Behavioral recovery in MPTP-treated monkeys: neurochemical mechanisms studied by intrastriatal microdialysis

Abstract

Parkinson's disease (PD) patients express motor symptoms only after 60-80% striatal dopamine (DA) depletion. The presymptomatic phase of the disease may be sustained by biochemical modifications within the striatum. We used an appropriate specific 1-methyl-4-phenyl-1,2,3,6-tetrahydropyridine (MPTP) monkey model (Mounayar et al., 2007) to study the compensatory mechanisms operating in recovery from PD motor symptoms. We assessed the levels of DA and its metabolites (DOPAC, homovanillic acid), GABA, glutamate (Glu), serotonin (5-HT) and its metabolite (5HIAA) by repeated intracerebral microdialysis in awake animals before exposure to MPTP during full expression of the motor symptoms induced by MPTP and after recovery from these symptoms. Measurements were obtained from two functionally and anatomically different striatal areas: the associative-limbic territory and sensorimotor territory. Animals with motor symptoms displayed an extremely large decrease in levels of DA and its metabolites and an increase in Glu and GABA levels, as reported by other studies. However, we show here for the first time that serotonin levels increased in these animals. We found that increases in DA levels in the sensorimotor and/or associative-limbic territory and high levels of 5-HT and of its metabolite, 5HIAA, were associated with recovery from motor symptoms in this model. Determining whether similar changes in DA and 5-HT levels are involved in the compensatory mechanisms delaying the appearance of motor symptoms in the early stages of PD might make it possible to develop new treatment strategies for the disease.

Figure 1.

Histological controls of dialysis probe location. A, C, Schematic representation of dialysis probe location in the associative-limbic (A) and sensorimotor (C) striatal territories in the five monkeys studied. Solid lines indicate the first, second, and third dialyses, and dotted lines correspond to the fourth supplementary dialysis. SM, Sensorimotor striatum; Ass, associative striatum; Limb, limbic striatum. B, D, Locations of dialysis probes in the associative-limbic (B) and sensorimotor (D) striatum on a calbindin-immunostained coronal brain section. Scale bar, 1 mm. E–F', Dialysis probe traces at a higher magnification (6.5×) after immunostaining for calbindin (E, F) or GFAP (E', F') in the associative-limbic (E, E') or sensorimotor (F, F') territory. Scale bar, 100 μm.

Figure 2.

Tissue integrity in the vicinity of dialysis sites. A–D', TH (A–B') and 5-HT (C–D') immunostaining on coronal brain sections for the sensorimotor (A, A', C, C') and associative-limbic (B, B', D, D') territories.
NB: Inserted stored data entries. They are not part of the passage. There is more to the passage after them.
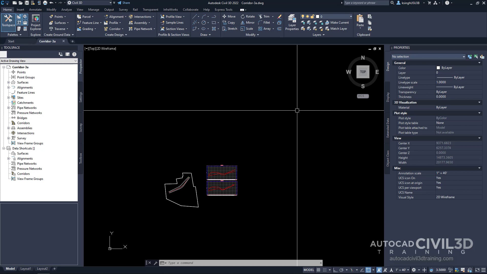Image resolution: width=487 pixels, height=274 pixels.
Task: Toggle ortho mode in the status bar
Action: [x=335, y=270]
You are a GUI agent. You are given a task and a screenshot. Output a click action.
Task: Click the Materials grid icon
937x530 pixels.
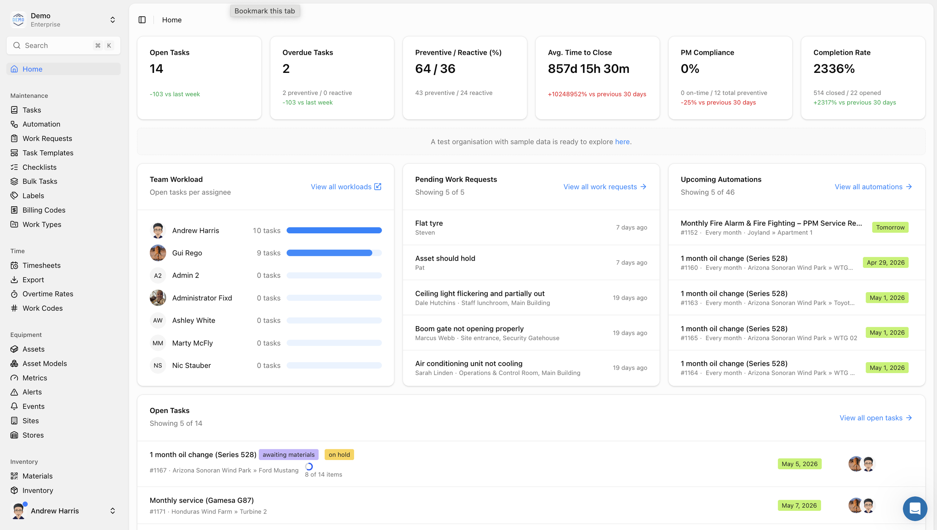tap(14, 476)
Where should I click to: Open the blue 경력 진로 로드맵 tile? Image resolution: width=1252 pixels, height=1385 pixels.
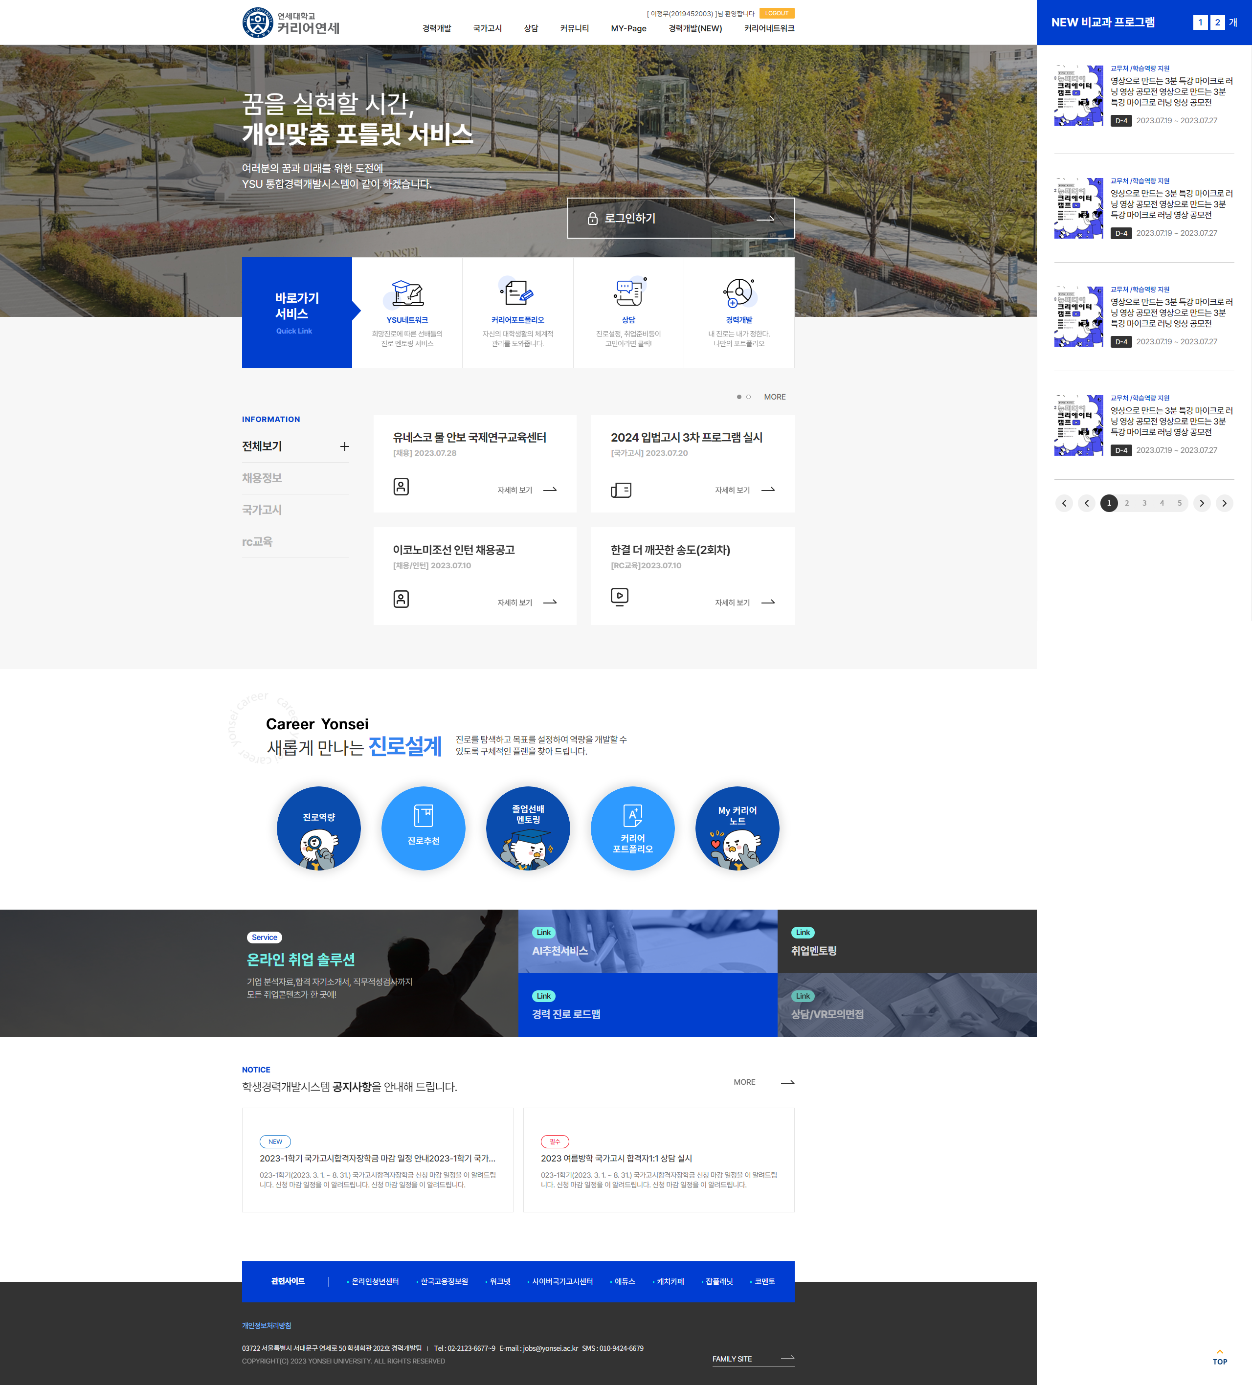647,1004
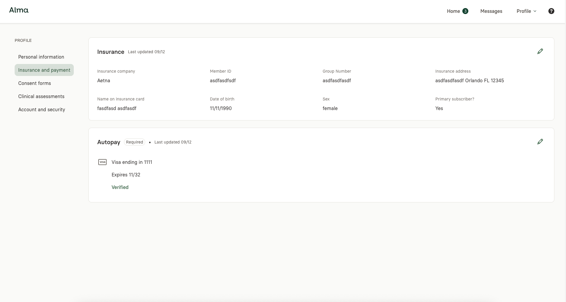The height and width of the screenshot is (302, 566).
Task: Click the Insurance company value Aetna
Action: click(103, 80)
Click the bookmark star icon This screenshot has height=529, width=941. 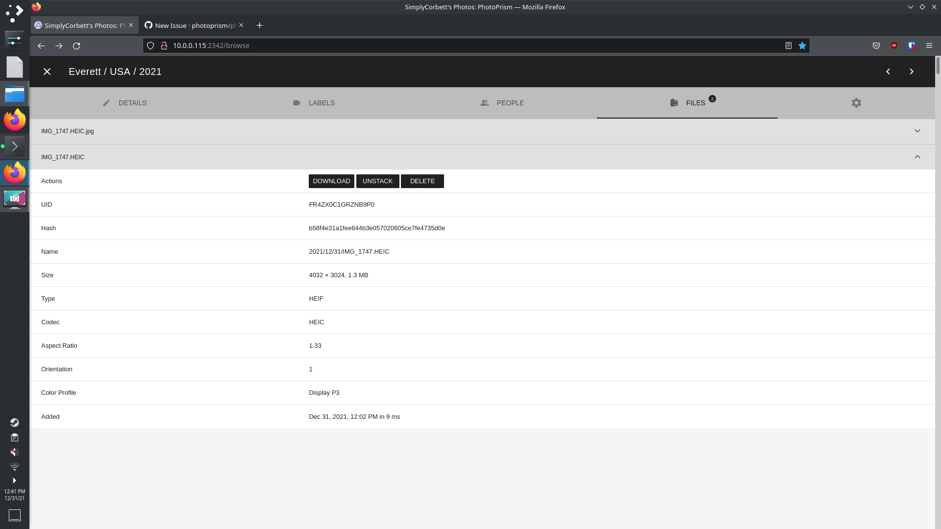[802, 46]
A', B', C', D', Enlargements (40×; scale bar, 25 μm) of A, B, C, and D, respectively (6.5×; scale bar, 100 μm).

Figure 3.

A–D, Schematic representation of dopamine (A), DOPAC (B), HVA (C) concentrations, and HVA/DA ratio (D) in sensorimotor and associative/limbic striatal territories during the normal, symptomatic, and recovery states. Results for the five monkeys (mean ± SEM) are shown for the motor symptom and recovery states, represented by a vertical bar. All of the concentrations are expressed as a percentage of basal levels (set at 100%) which are indicated by a dotted line. **p < 0.01 versus the normal state; ^†p < 0.05, ^††p < 0.01 versus the motor symptom state.

Figure 4.

A–C, Schematic representation of serotonin (A) and 5HIAA (B) concentrations and 5HIAA/5-HT ratio (C) in sensorimotor and associative-limbic striatal territories during the normal, symptomatic, and recovery states. Results for the five monkeys (mean ± SEM) are shown for the motor symptom and recovery states, represented by a vertical bar. All concentrations are expressed as a percentage of basal levels (set at 100%) which are represented by a dotted line. **p < 0.01 versus the normal state; ^††p < 0.01 versus the motor symptom state.

Figure 5.

A, B, Schematic representation of GABA (A) and glutamate (B) concentrations in sensorimotor and associative-limbic striatal territories during the normal, symptomatic, and recovery states. Results for the five monkeys (mean ± SEM) are shown for the motor symptom and recovery states, represented by a vertical bar. All concentrations are expressed as a percentage of the basal level (set at 100%) which is represented by a dotted line. **p < 0.01 versus the normal state.

Figure 6.

A–F, Correlation between neurochemistry and behavior (A, D), dopaminergic (B, C, F), and serotoninergic denervation (E) in the sensorimotor (A–C) and associative-limbic (D–F) territories. A, r = −0.89, p < 0.05; B, r = 0.95, p < 0.05; C, r = −0.89, p < 0.05; D, r = −0.92, p < 0.05; E, r = 0.98, p < 0.01; F, r = 0.98, p < 0.01.